*What is needed*
Copy the lines of the data from the one containing "Where should I click to: Open the date" through the end of the data, inclusive, with the requests included and every number in the coordinates shifted up by 134. Leave the pictures out.

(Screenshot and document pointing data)
■ ■ ■
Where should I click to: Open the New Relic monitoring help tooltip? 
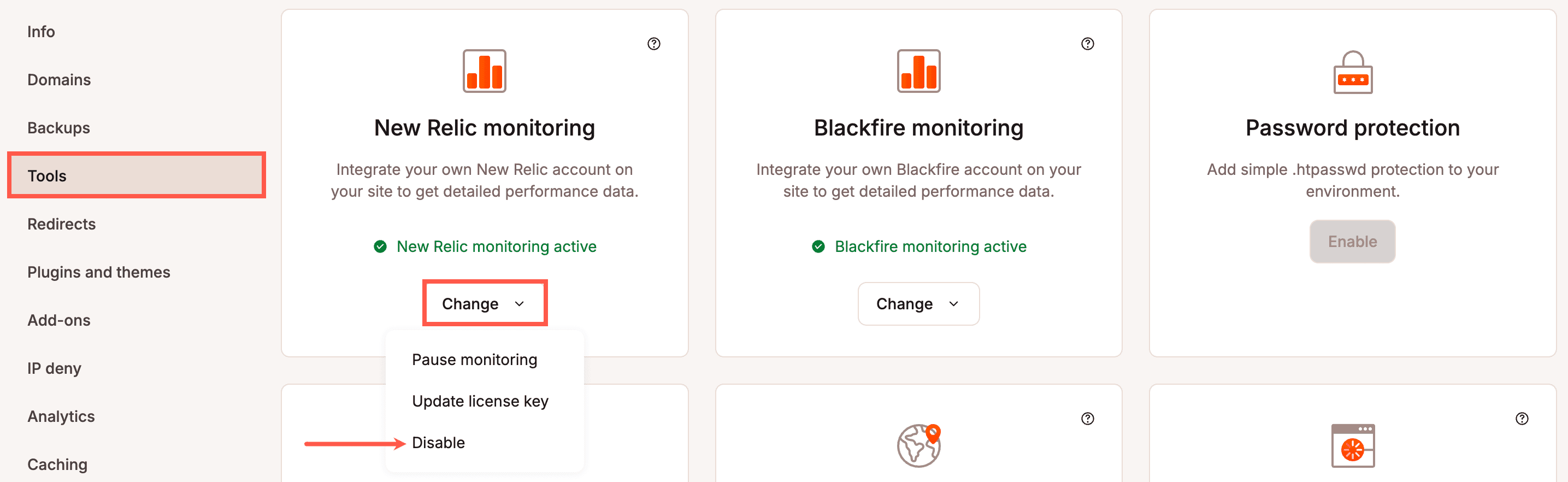[x=655, y=43]
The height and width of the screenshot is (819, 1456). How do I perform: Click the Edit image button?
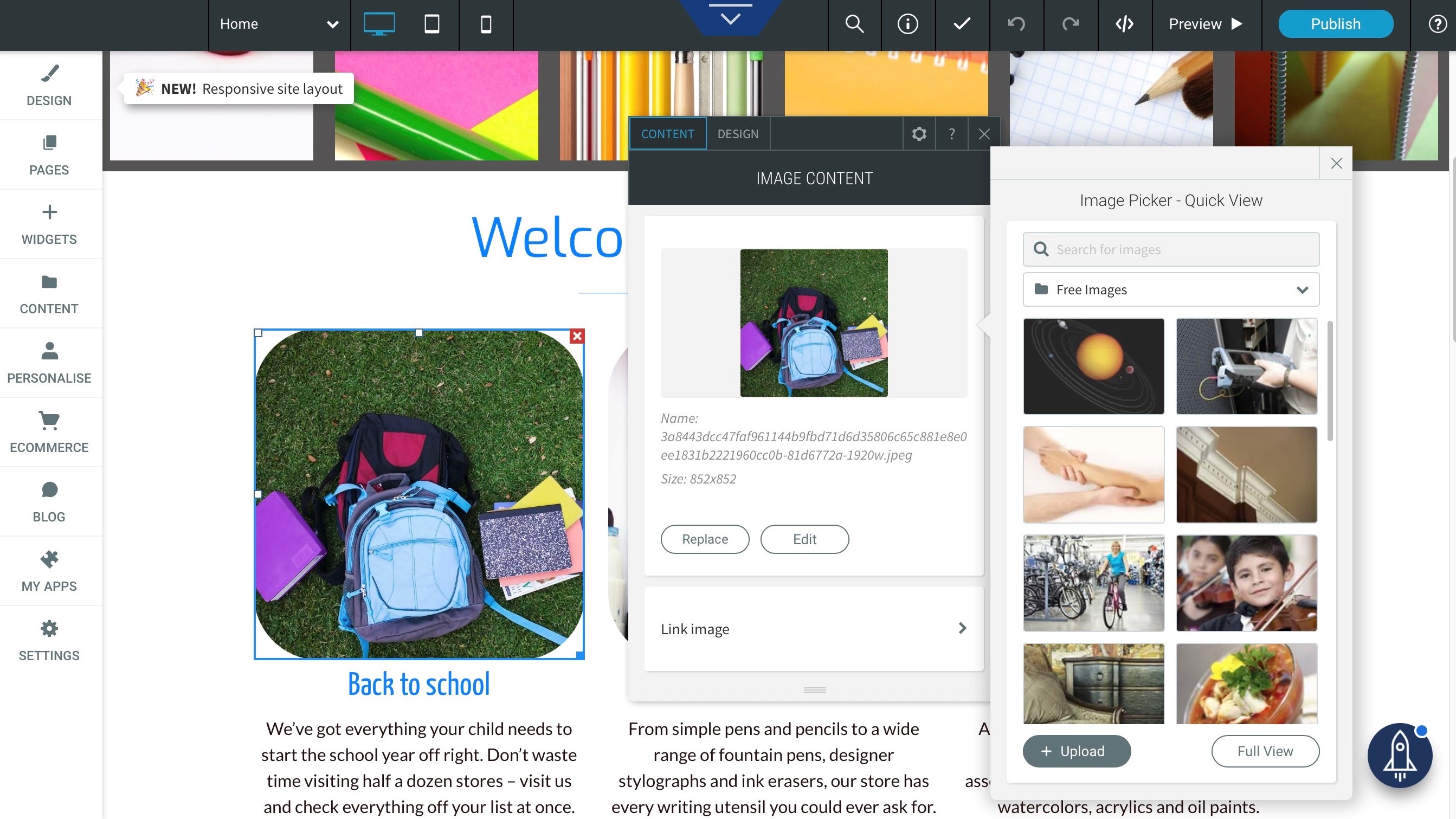click(x=804, y=539)

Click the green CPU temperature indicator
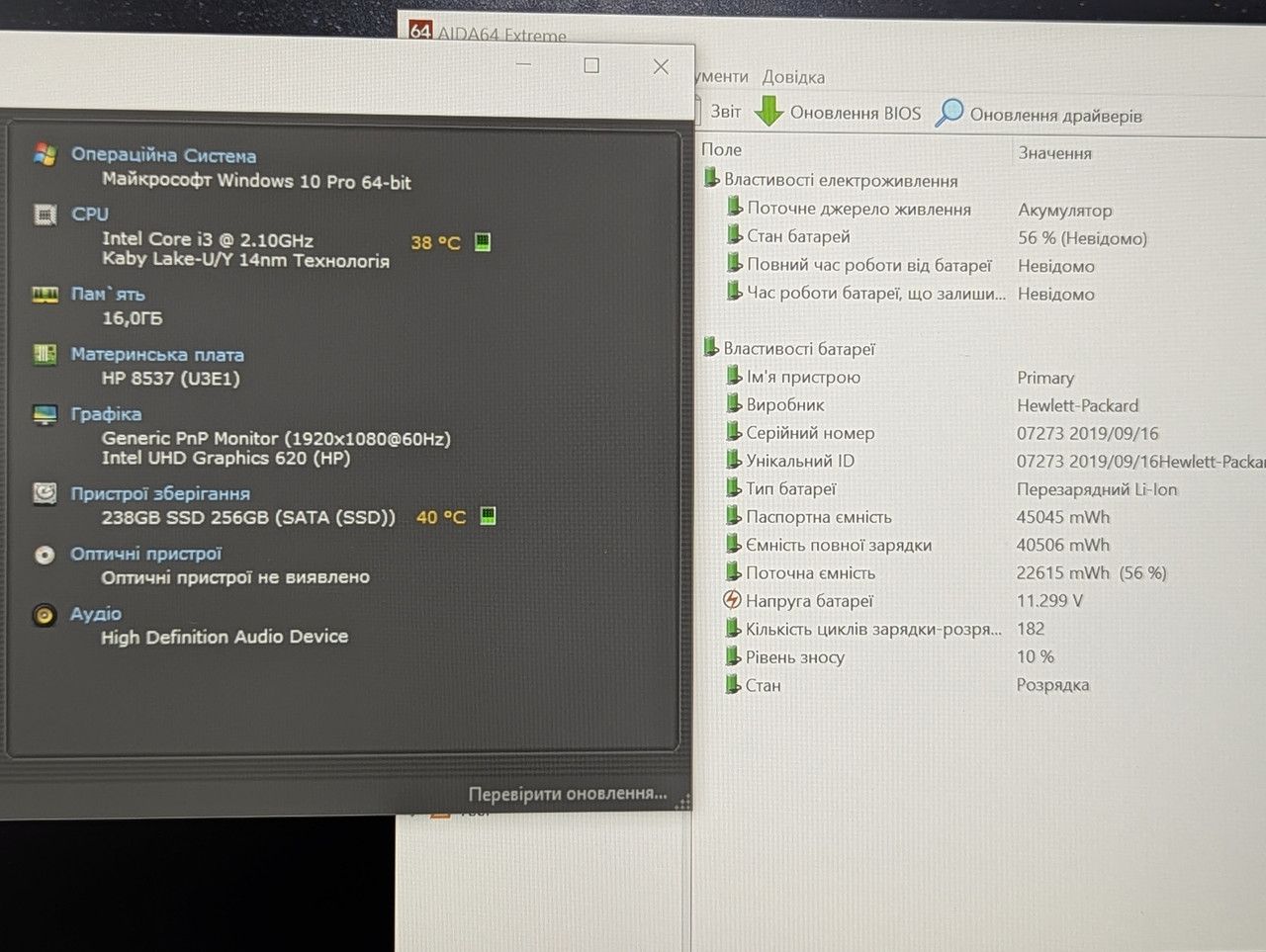[483, 241]
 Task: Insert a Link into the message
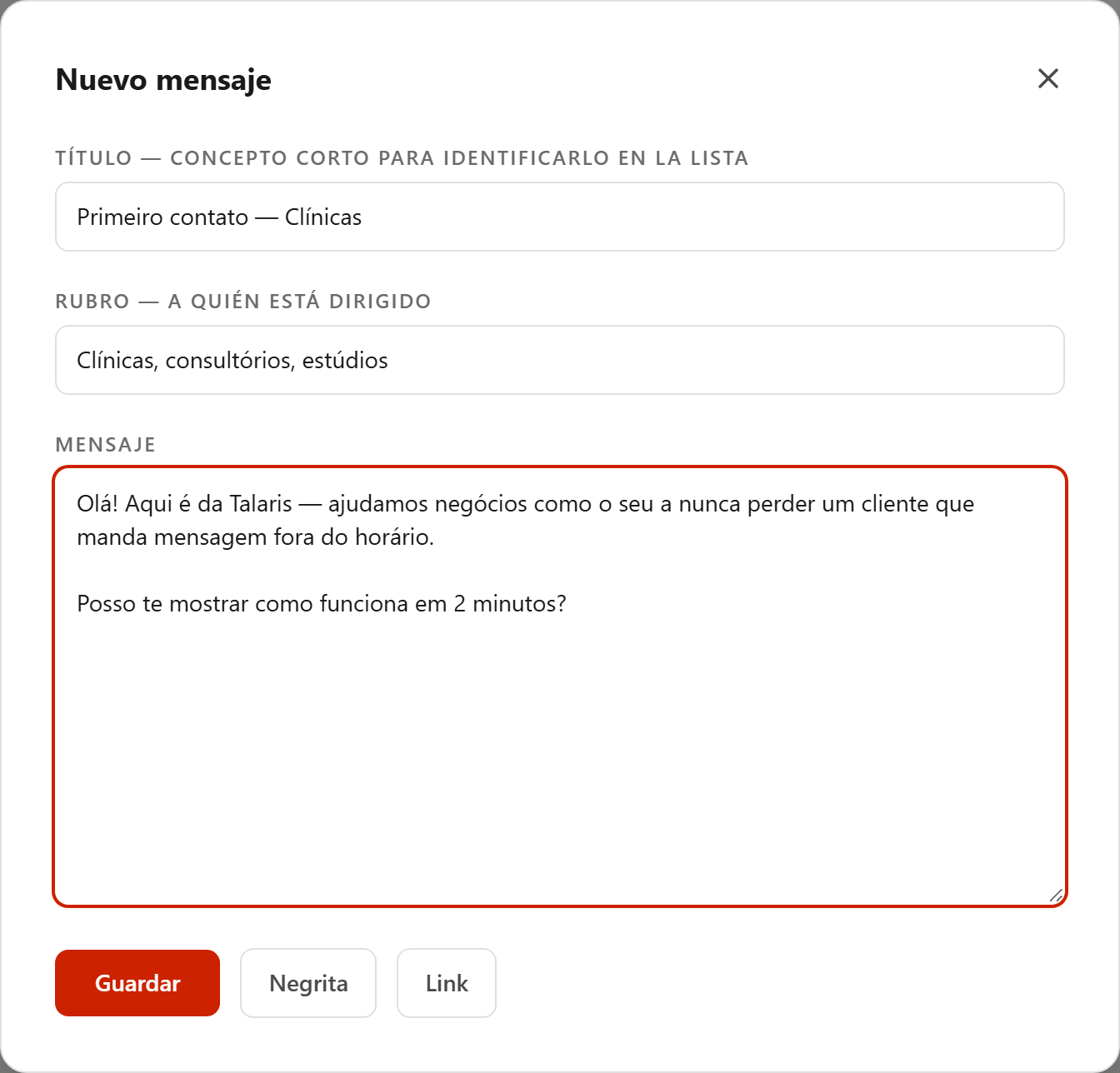(447, 983)
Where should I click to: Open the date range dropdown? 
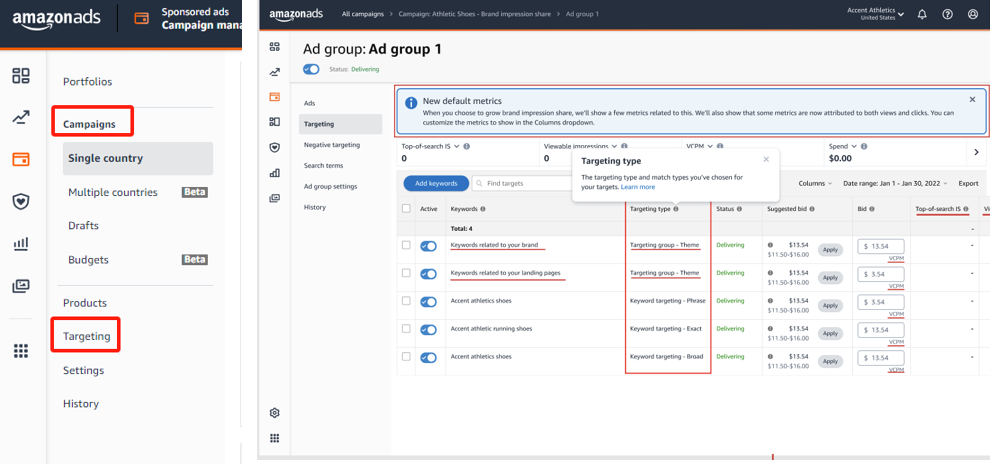coord(896,184)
■ ■ ■
*Final result*
Where should I click to: Open the date range dropdown? 
coord(1030,318)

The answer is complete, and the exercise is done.